## AIM OF THE TASK
Find every line containing the word "computer" in the records below; report only how many there are.

## DATASET RECORDS
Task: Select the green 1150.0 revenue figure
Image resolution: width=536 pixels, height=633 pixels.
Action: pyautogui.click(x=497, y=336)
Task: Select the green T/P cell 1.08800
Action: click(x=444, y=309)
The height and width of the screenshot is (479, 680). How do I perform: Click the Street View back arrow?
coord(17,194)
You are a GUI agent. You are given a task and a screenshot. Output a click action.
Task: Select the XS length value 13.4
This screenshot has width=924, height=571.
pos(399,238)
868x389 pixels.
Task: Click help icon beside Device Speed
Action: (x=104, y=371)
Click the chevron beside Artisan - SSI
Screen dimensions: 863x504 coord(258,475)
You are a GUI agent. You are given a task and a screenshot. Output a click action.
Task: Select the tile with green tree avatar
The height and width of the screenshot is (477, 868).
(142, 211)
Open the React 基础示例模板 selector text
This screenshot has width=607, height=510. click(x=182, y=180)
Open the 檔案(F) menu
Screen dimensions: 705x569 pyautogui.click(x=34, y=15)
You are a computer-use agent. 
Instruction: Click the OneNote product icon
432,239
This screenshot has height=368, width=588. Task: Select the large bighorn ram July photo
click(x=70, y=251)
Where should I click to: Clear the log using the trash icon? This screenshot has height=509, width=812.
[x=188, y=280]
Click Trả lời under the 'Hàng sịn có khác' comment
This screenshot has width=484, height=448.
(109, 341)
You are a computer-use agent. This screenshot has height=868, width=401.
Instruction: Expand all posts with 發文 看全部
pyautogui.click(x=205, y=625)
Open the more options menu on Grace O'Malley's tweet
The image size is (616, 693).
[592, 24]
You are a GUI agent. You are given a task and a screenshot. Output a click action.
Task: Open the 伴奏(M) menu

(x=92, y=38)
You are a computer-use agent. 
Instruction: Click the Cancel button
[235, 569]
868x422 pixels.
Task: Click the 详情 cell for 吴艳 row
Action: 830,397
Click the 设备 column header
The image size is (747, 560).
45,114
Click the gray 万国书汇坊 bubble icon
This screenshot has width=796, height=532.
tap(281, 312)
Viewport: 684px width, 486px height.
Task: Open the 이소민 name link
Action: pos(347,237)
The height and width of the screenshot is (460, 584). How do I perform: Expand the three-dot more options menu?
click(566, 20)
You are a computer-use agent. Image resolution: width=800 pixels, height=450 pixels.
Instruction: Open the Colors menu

## TASK RESULT
4